Saturday, March 28, 2009

An environment of healing, distraction, or inappropriateness?

I was struck by an article in the  February 2009 issue of the trade publication Healthcare Design, titled "Toward a New Vocabulary For Healthcare Design."   It in, the authors assert that the recent trend of how we make healthcare buildings look may not be entirely appropriate.  They write, "Historically, hopsital design trends appear to parallel cultural attitudes toward sickness and death.  In today's youth- and health-oriented U.S. society, where many people seem to believe they will never grow old or become ill, this type of thinking is coincident with the rise of spa-like or five-star hospital design.  But should a hospital look like a spa?  people go to high-end hotels to escape their problems; they go to hospitals to face their problems.  As architects, should we question whether our designes deny the real purpose of hospitals--and perhaps even subvert that purpose?"

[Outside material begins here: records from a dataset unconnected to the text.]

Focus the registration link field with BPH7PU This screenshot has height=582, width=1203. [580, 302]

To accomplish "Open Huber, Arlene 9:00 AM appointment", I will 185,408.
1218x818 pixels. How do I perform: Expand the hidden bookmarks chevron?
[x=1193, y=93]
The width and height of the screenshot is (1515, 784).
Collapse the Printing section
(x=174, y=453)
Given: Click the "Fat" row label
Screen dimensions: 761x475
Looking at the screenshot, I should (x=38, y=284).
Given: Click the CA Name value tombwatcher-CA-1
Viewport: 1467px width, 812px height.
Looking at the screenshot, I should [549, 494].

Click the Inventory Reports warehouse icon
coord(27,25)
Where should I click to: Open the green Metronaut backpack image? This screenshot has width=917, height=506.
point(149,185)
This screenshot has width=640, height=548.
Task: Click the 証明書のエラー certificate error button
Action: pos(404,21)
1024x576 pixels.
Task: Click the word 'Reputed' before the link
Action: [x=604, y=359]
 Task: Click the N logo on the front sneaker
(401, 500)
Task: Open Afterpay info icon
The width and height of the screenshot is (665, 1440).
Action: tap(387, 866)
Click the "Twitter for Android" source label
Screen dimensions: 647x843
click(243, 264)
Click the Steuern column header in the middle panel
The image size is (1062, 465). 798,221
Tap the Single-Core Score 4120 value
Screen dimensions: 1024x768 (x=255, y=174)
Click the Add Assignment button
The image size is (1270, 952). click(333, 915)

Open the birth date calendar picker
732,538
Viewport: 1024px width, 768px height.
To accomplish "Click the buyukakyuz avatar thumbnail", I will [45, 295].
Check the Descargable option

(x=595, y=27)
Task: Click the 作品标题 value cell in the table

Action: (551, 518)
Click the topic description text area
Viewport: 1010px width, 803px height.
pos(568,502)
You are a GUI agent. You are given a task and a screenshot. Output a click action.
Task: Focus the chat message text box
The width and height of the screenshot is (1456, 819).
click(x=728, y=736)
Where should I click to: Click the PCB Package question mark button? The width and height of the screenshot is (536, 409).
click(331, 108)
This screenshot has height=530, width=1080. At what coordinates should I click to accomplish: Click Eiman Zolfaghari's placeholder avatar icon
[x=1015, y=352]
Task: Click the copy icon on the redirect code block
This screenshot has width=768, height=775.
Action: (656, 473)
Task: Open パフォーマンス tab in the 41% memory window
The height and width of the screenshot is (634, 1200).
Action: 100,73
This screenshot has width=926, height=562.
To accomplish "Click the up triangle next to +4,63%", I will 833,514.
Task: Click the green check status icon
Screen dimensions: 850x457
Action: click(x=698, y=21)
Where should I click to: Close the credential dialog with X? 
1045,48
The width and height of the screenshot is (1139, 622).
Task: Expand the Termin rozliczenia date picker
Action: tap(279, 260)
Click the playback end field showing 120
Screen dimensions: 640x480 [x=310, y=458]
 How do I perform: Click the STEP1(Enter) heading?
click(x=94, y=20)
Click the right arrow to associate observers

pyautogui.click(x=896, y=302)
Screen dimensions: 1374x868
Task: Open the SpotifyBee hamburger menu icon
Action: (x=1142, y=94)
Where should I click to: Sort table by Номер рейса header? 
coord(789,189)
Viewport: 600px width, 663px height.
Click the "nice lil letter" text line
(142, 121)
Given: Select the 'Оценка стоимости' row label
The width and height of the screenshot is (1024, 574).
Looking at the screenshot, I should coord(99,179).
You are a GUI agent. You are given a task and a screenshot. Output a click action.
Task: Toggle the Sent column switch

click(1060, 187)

The authors, Mark Patterson and Anne Bilsbarrow, both architects with the Phoenix-basedhealthcare design firm SmithGroup, make an extraordinary point--one which I've never considered before.  While the article showcases a couple of SmithGroup's projects (typical of articles written in Healthcare Design), it does its readers in Da Biz a favor by remindin gus that not all medical gas outlets and medical technology has to be hidden away behind wood-looking cabinets and fake picture frames like the mansion in "Clue."  Sometimes, seeing that technology can be a little bit comforting to patients--in the words of The Little River Band, hang on, help is on the way.  Rather than looking to distracting spaces like spas and hotels, the authors suggest looking to spaces like churches and courthouses, places where serious things happen, appropriate materials are used (both in terms of how they look and how easy they are to maintain), and respect is paid to all the activity there.

This article strikes me first of all because it never occurred to me that turning a medical facility ino a scrubbable version of Disneyland might not be the best way to handle what goes on there.  It also strikes me because so many nurses I work with in user group meetings ask for distractions--they love the wood-look cabinets, the gases behind the picture frame, the floor that looks less like grody sheet vinyl and more like wood plank flooring.  They love the idea of making a room look less like a hospital.  The reason I get this reaction from doctors and nurses is that many of them have worked in or at least trained in one of those bathroom-institutional type hospitals, and they're depressing to say the least.  They want to work somewhere that's less oppressive-feeling and might actually inspire them to save a life or two.

Perhaps, though, we all--nurses, doctors, architects, patients, families--are products of a time in which almost weekly there is a new medical innovation that extends or improves life and/or health.  And we want our spaces to reflect this, even our healing spaces.  Yet all of these innovations will not wipe out the inevitability of our own ceasing to exist on this plane.  We will all pass at some point--quickly on the 3rd green of a golf course, like my dad, or slowly in a hospital like my dad's mother.  Perhaps the balancing act we must seek as healthcare architects is that of providing some necessary distractions while also acknowledging and accepting the realities that happen there.

1 comment:

Lilylou said...

Hmmm, you're always bringing up things I have never thought of before, Pixie. Thanks.